Rabbits need a cage. Buy the largest cage that you can find and afford. If your rabbit will be spending plenty of time outside then you can consider a slightly smaller cage.  Some people devote an entire room to their rabbits. That is great but I know most people can't do that. Make sure that you have "rabbit-proofed" any room in which your rabbit lives.  Rabbits love to chew.  It is important for them to chew to wear down their teeth which are continually growing.  So keep all wires out of reach, carpet fibers or anything else you think the rabbit may chew.  Remember anything made of wood is fair game for your bunny too!

 

You should provide a litter box for your bunny.  You can keep it in the cage  or the room in which your rabbit lives.  You can put shavings on the bottom of the whole cage or, as I did, just in the litter box.  You will find your rabbit will naturally want to keep his/her cage clean.

 

Rabbits should be fed primarily hay.  Timothy or orchard grass are good choices.  Avoid alfalfa because it is too high in protein and fat for indoor bunnies. Pellets should make up a much smaller part of their diet.
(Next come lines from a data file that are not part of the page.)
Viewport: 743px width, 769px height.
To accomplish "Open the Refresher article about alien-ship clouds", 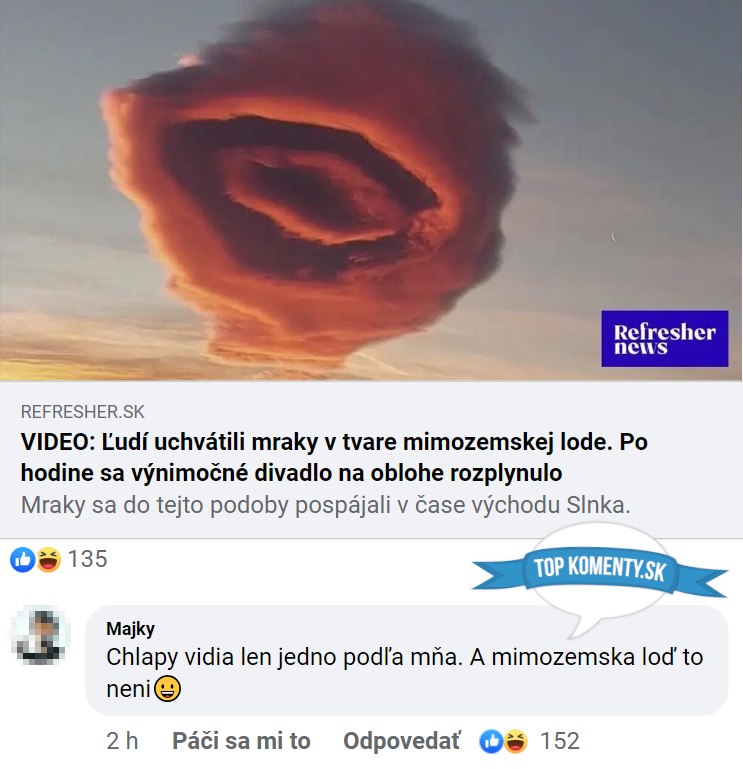I will (x=371, y=190).
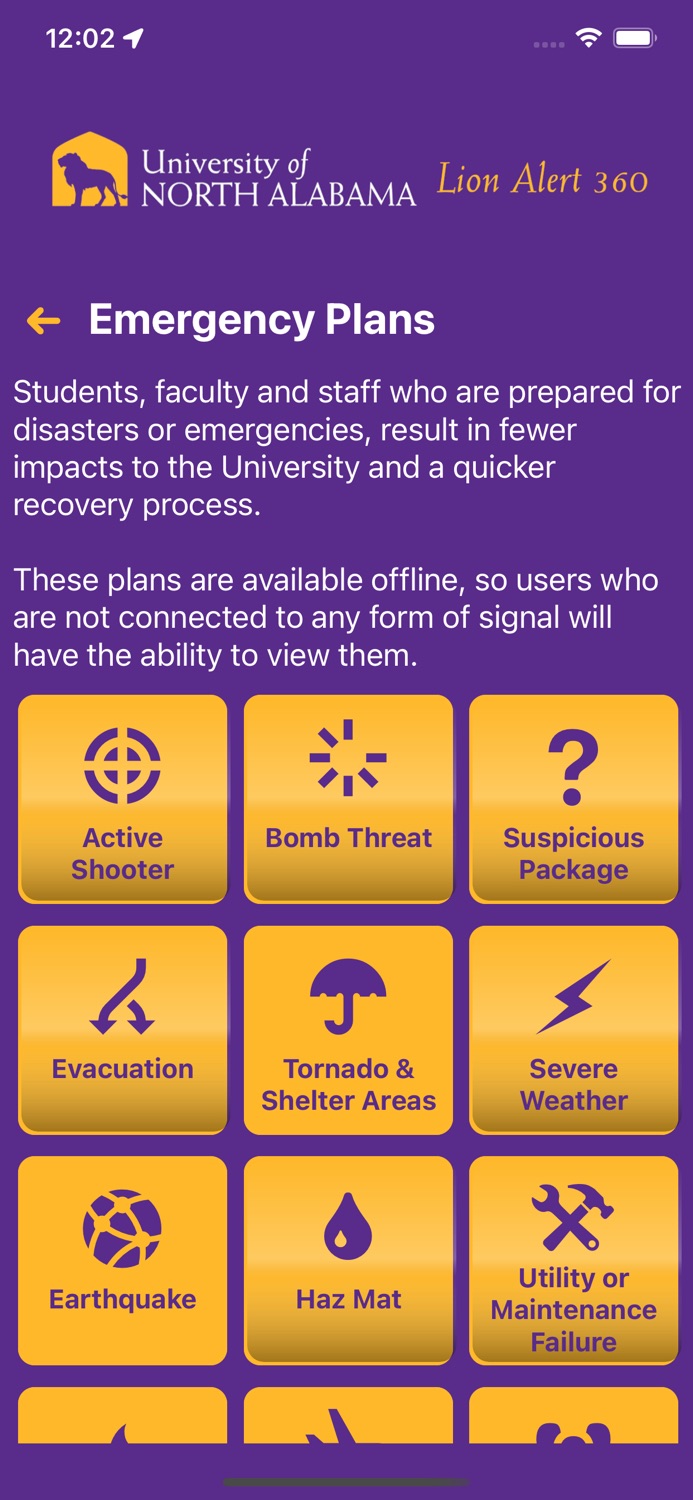Open the Evacuation plan
Image resolution: width=693 pixels, height=1500 pixels.
pyautogui.click(x=123, y=1030)
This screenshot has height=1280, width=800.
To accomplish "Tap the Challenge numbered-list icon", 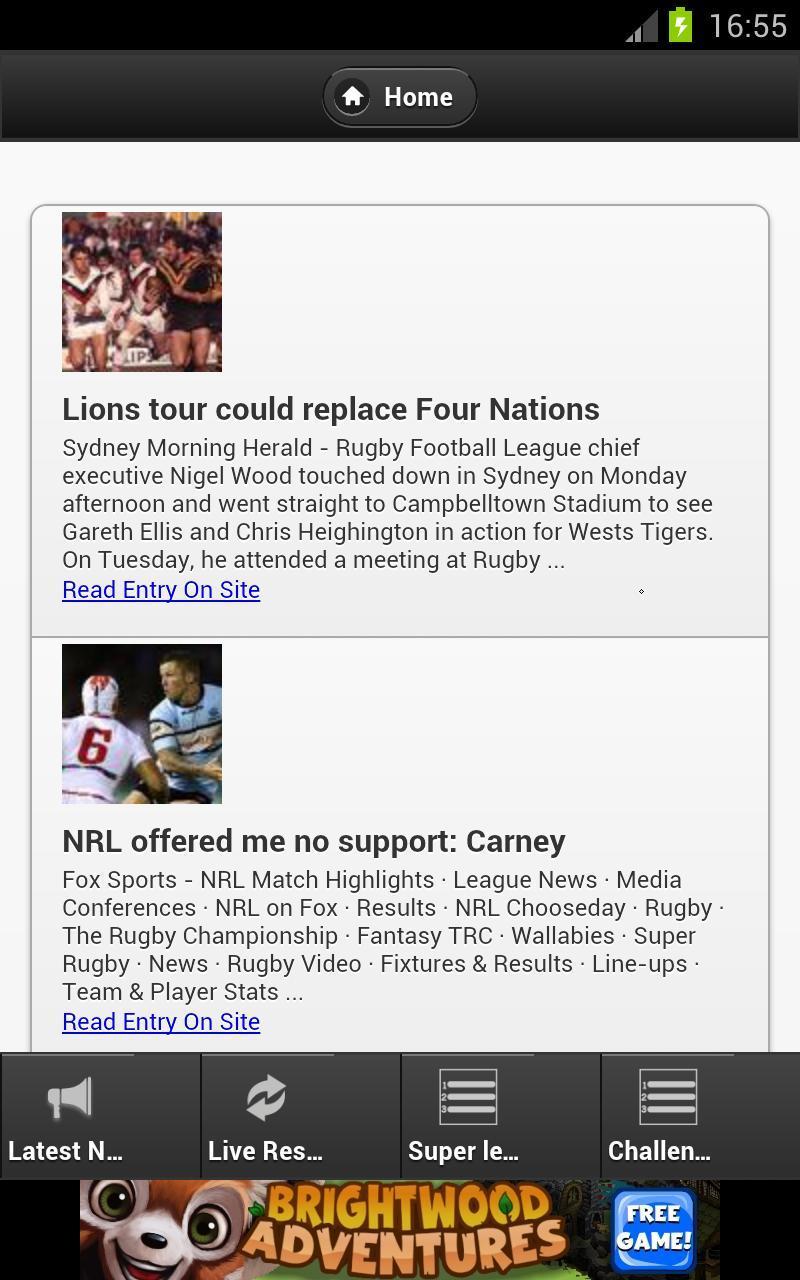I will tap(667, 1097).
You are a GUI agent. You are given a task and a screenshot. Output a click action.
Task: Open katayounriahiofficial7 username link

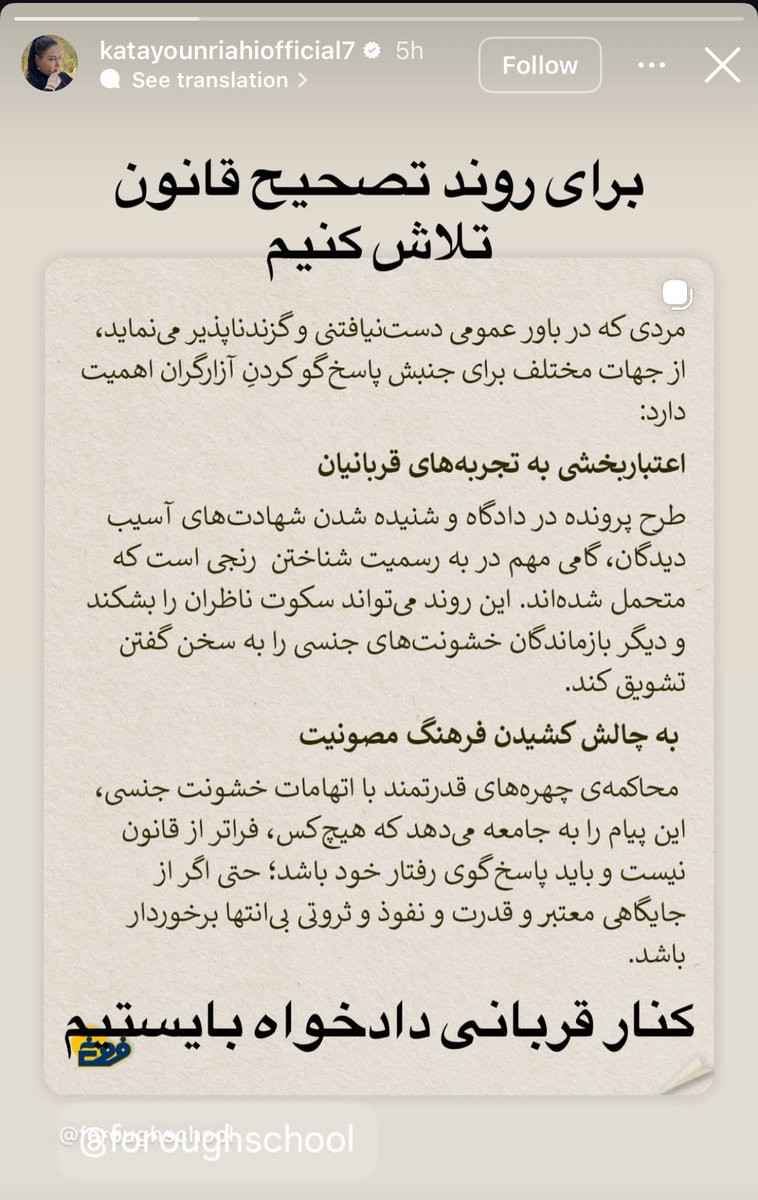click(x=228, y=51)
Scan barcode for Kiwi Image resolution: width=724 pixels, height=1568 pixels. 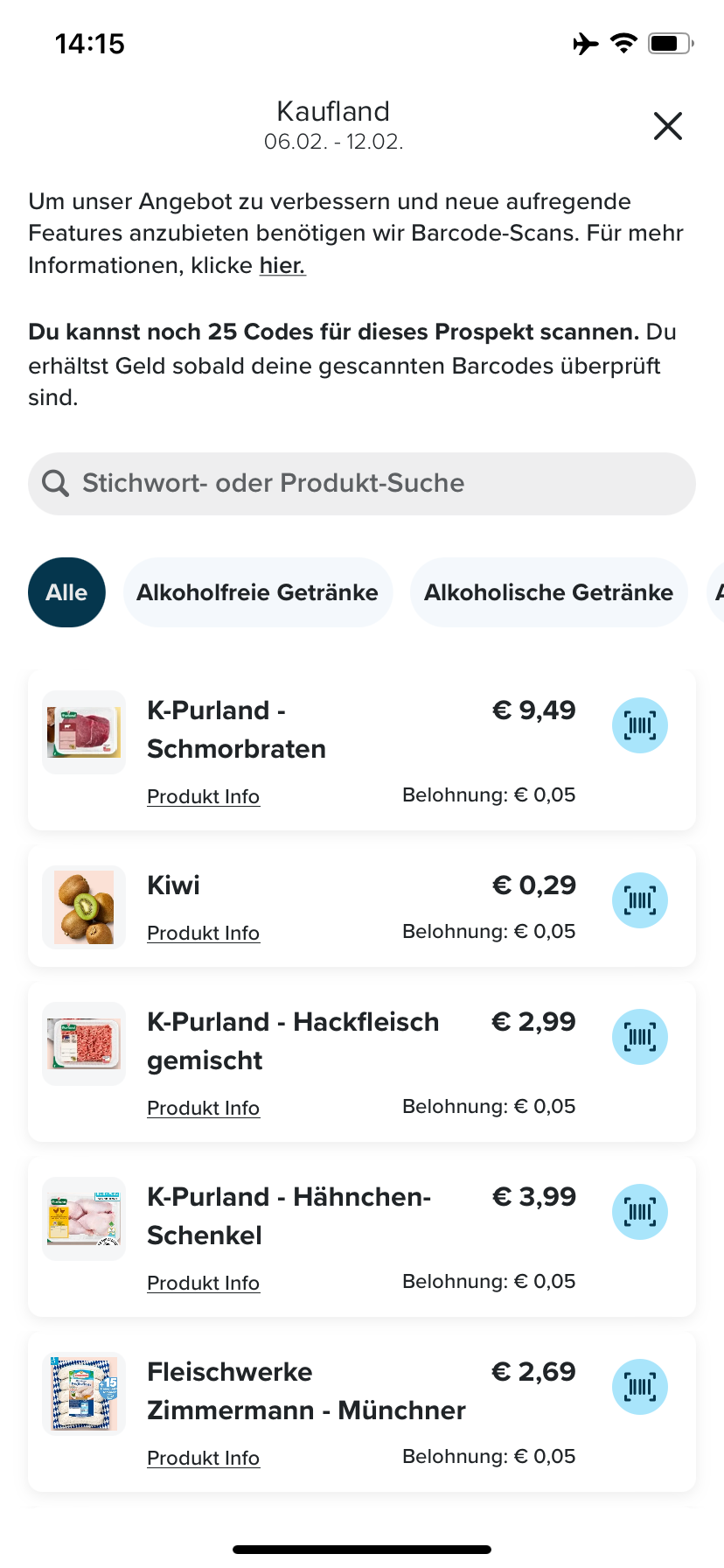click(640, 900)
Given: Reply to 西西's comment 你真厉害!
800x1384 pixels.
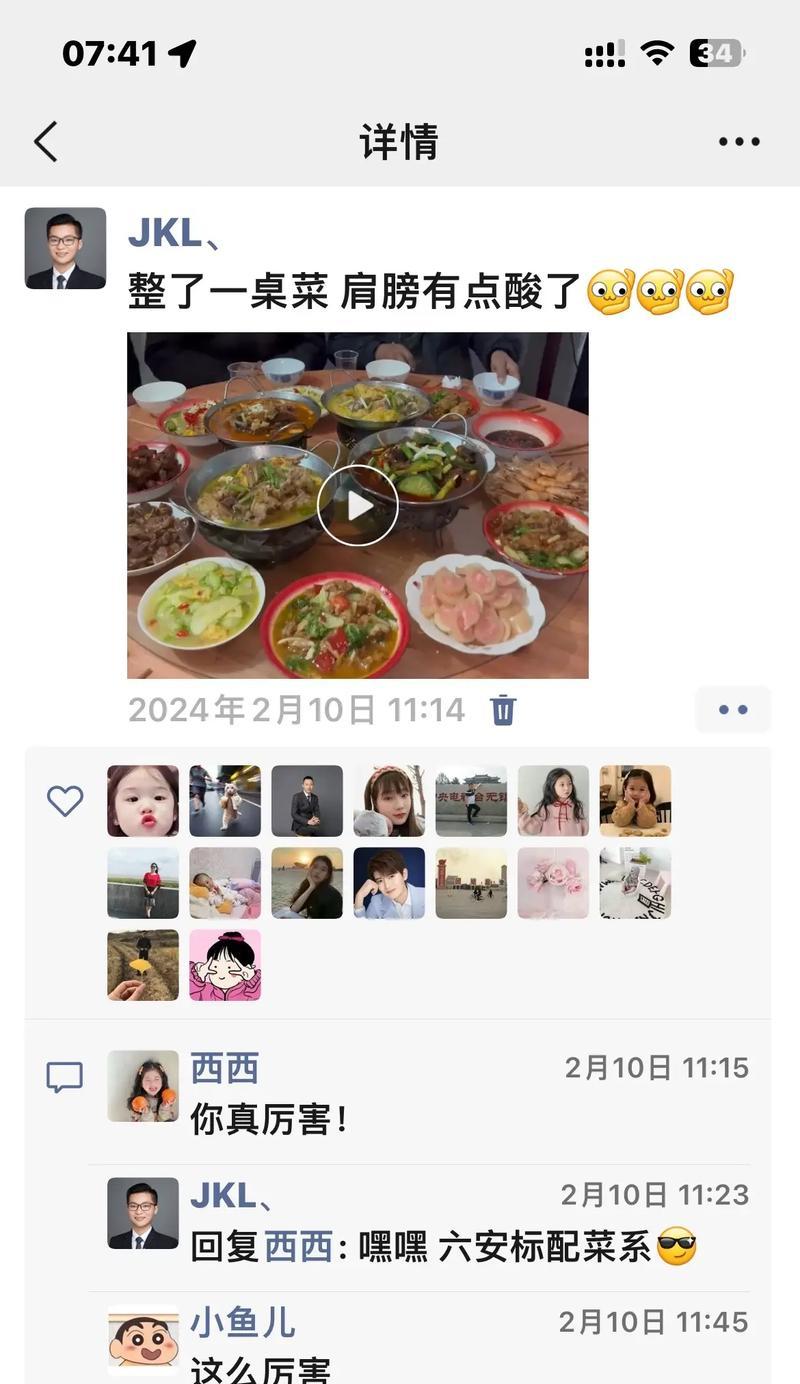Looking at the screenshot, I should (x=268, y=1120).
People tend to over feed pellets and end up with fat bunnies.  Hay is important because it gives rabbits something on which to chew and that helps wear down their teeth.  Also rabbits, unlike cats, cannot cough up hair balls so this makes the fiber from hay even more important.  It helps to move the hair through their digestive system.

 

Greens and vegetables can supplement your rabbits diet.  Most greens are fine for rabbits.  Generally, if you can eat it so can your rabbit.  I recommend waiting until your bunny is at least six months of age to introduce greens to your rabbit because it can cause loose stools. Introduce them gradually and offer a variety.  Avoid sugary or starchy foods because these can cause digestive problems.  This would include fruits and some veggies such as carrots that have a high sugar content. It is also good to offer your bunny something on which to chew such as apple branches or a mineral block.

 

Rabbits make great pets and many people teach their rabbits tricks too.  If you follow my guidelines then you should have many years of fun with your rabbit.